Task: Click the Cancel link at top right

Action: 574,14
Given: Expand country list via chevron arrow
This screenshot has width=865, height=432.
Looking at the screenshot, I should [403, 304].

+++

Exercise instructions:
Your task is to repeat each of the records above exactly.

Final answer:
Task: Click the Cancel link at top right

Action: 574,14
Given: Expand country list via chevron arrow
This screenshot has width=865, height=432.
Looking at the screenshot, I should [403, 304].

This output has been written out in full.